The United States government maintains its central data on Data.gov, which hosts datasets from individual US government agencies, as well as an extensive list of similar sites for cities such as New York, states, and countries such as Canada, France, Kenya and Saudi Arabia.
The US data portal also hosts links to a range of other organisations sharing data, such as the Organisation for Economic Co-operation and Development (OECD), which shares core data from 34 member countries on demography, economy, education, environment, finance, health and transport.
Screenshot from data.un.org
Similarly, the United Nations (UN) has a comprehensive data portal hosting datasets on a range of topics, including fertility, energy use, and environment statistics, while the World Bank shares datasets about development in countries across the globe.

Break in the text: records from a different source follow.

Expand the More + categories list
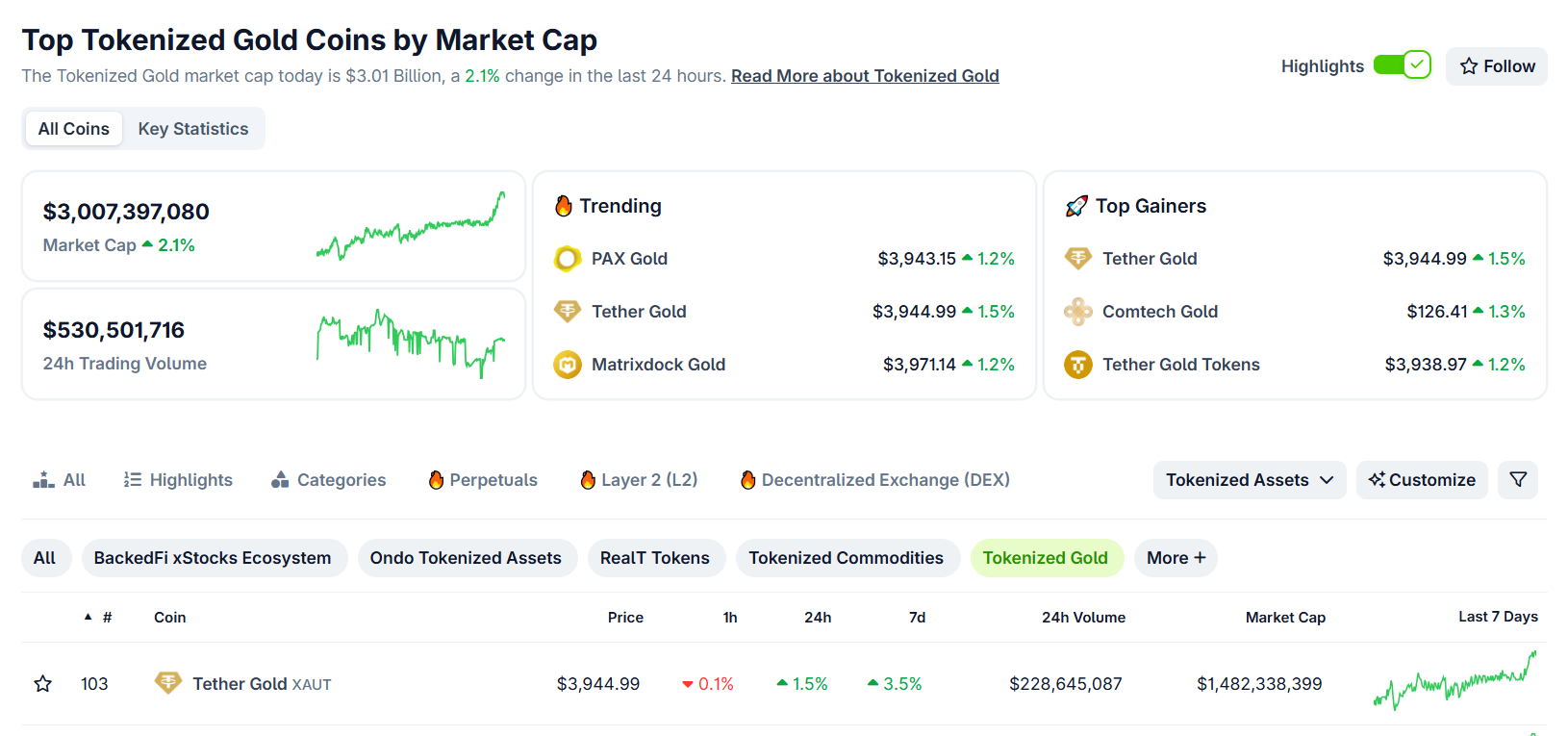The height and width of the screenshot is (736, 1568). [1176, 558]
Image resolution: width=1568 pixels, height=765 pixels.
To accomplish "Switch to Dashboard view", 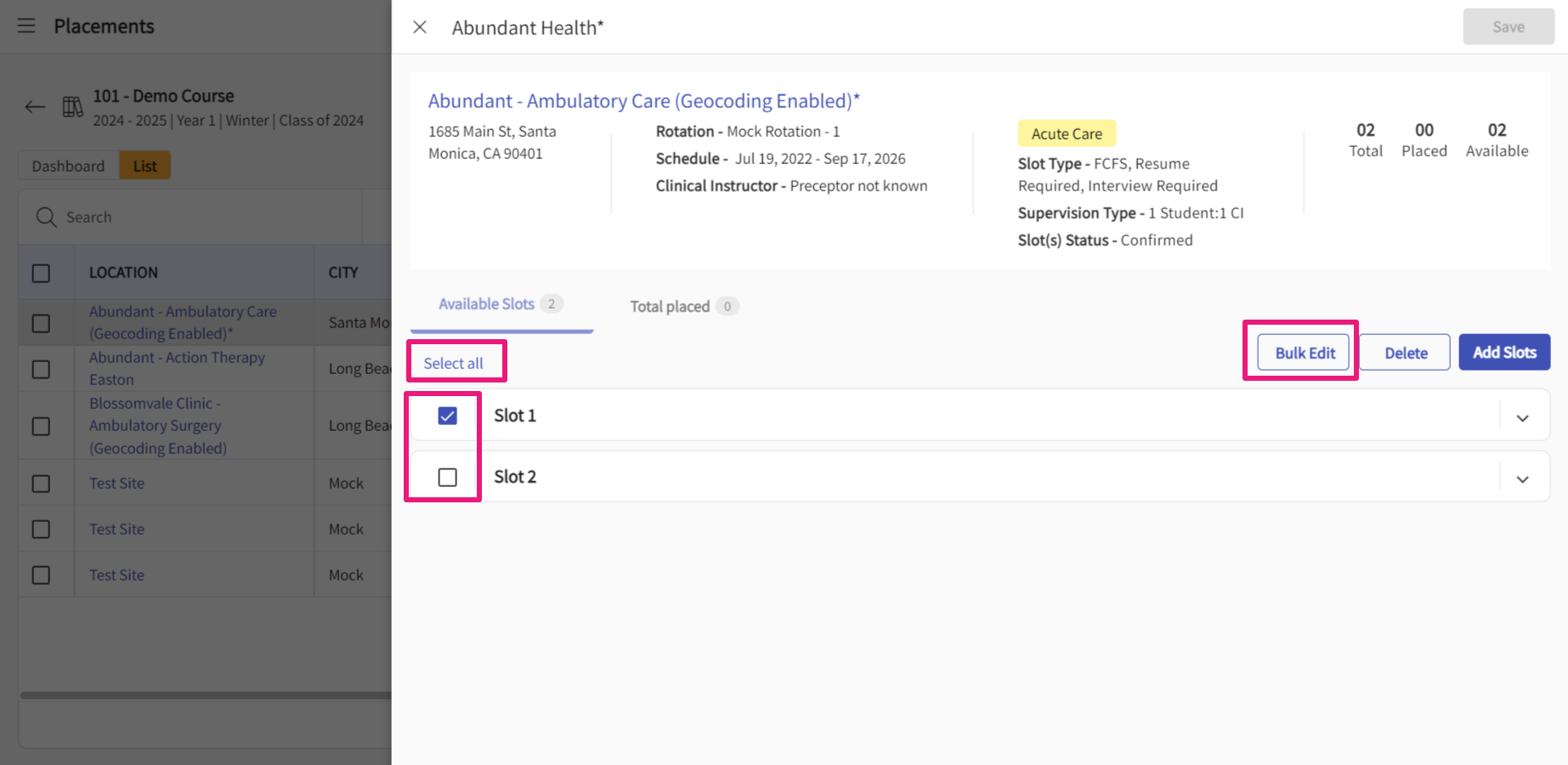I will (x=68, y=166).
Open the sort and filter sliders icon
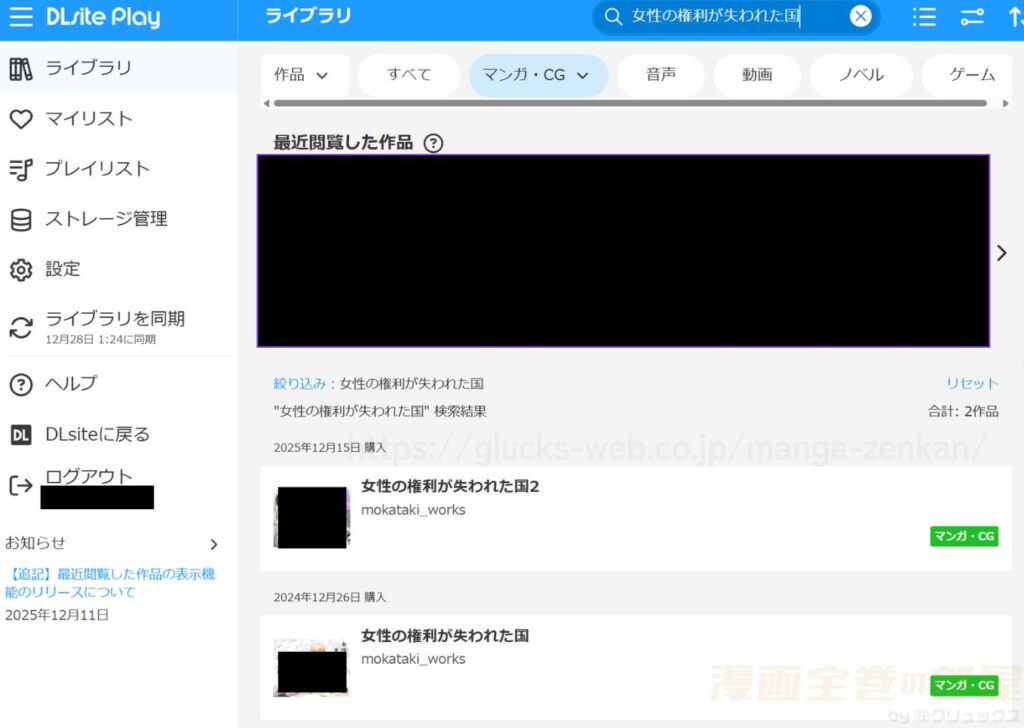 [972, 17]
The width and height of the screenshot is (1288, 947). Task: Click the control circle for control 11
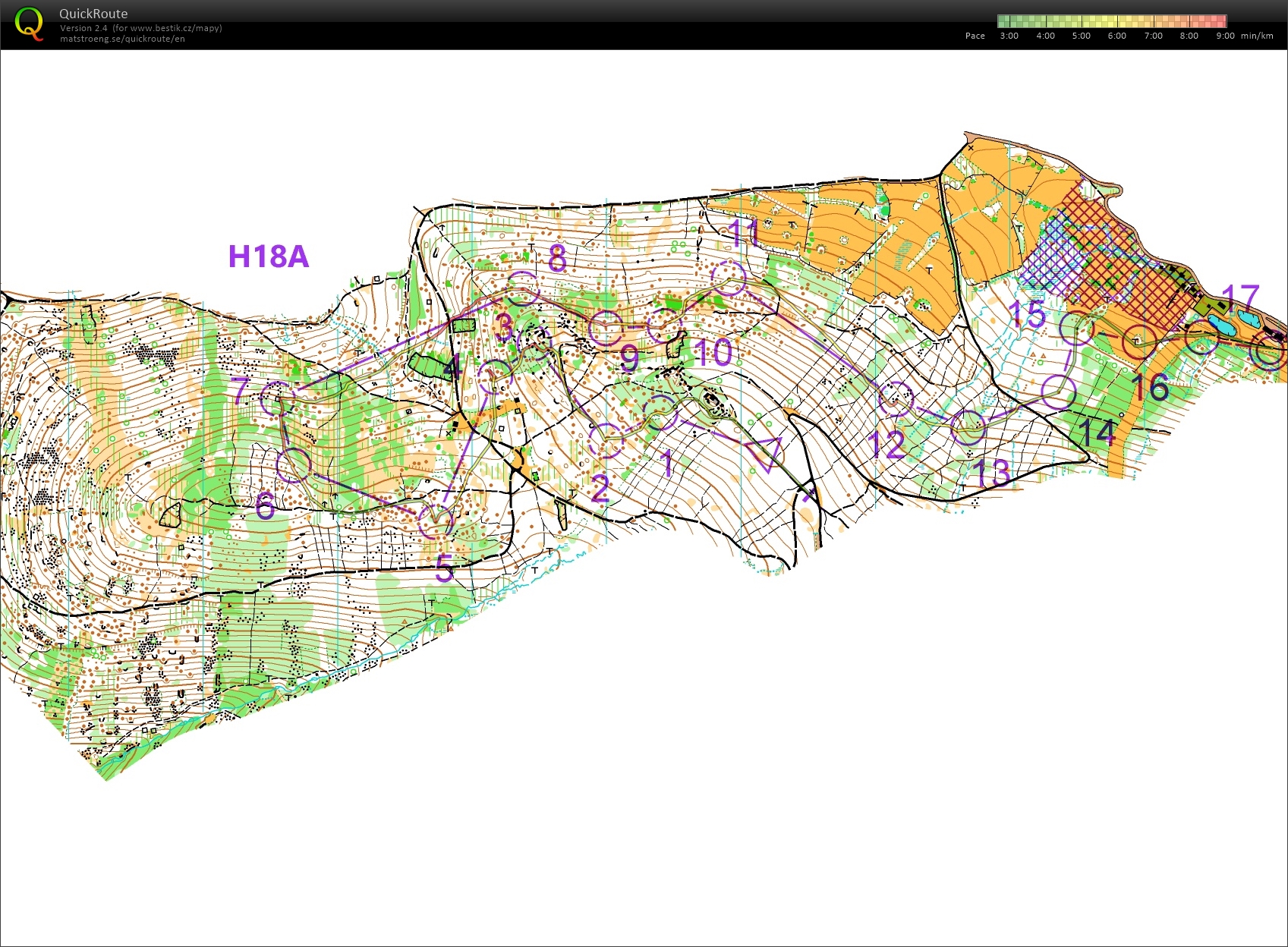(729, 278)
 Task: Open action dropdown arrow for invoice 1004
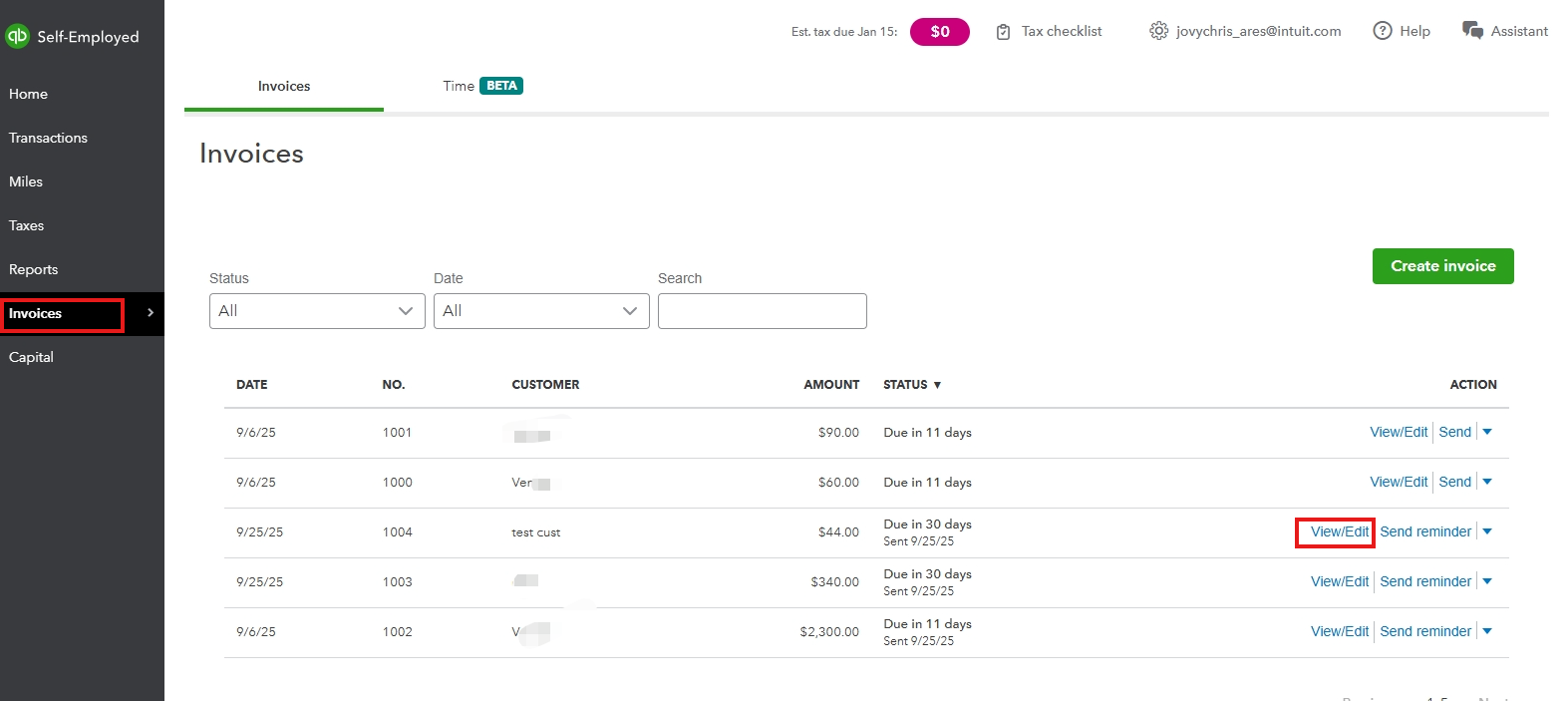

For detailed European data, Eurostat from the European Commission holds detailed statistics and economic indicators datasets from countries across the continent along with a handy release calendar for editorial planning.
There are also a handful or dataset aggregators that can be useful when researching data sets. Such examples are Knoema, which claims to be the largest public and open data repository in the world, Datahub, and Data 360, which hosts a mix of datasets and data visualisations.
Data leads can come from a range of other sources which journalists can turn to for inspiration.
Charities and non-profit organisations often gather data indicators to highlight various issues, such as homelessness, abuse or social mobility – all of which could be mapped or visualised by region in charts.
Unions, think-tanks and political parties will also regularly collect data, as well as professional bodies and regulators, which release data quarterly, and some times monthly.
Many universities also carry out research in various fields, and through journals and publications, data journalists can track down interesting datasets.
Beyond Excel: Essential tools for data journalists
While many data sources will offer machine-readable data to download in Excel, XML or CSV files formats, journalists will often still find or receive data in PDF format. PDF files are easy to view on most platforms, but extracting the data from such files so that it can be adapted to visualisations can be difficult, because data cannot be easily copied and pasted in a spreadsheet.
Tabula is a free tool that allows journalists to upload text-based PDF files (not scanned documents), draw a box around the area of the data table needed, and the software will process tabular data in a spreadsheet-ready CSV format. To avoid this problem when requesting data via the Freedom of Information Act (FoI), it is recommended to request specifically that the data is shared in XLS or CSV format – although this might not always be received as such.
Extracting data from sources that do not offer an easily downloadable file format can be automated using Import.io (also free) instead of copy and pasting from web pages, which can be particularly time-consuming for journalists on a deadline. Import.io allows journalists to pull data from any website into a spreadsheet by selecting the rows and columns containing the information required.
Building an extractor using Import.io
The application asks users to set up “connectors” for teaching the software where the data is on the page, between two to five examples, and set up column names. Import.io can then mix data from different websites into a single searchable database for comparison.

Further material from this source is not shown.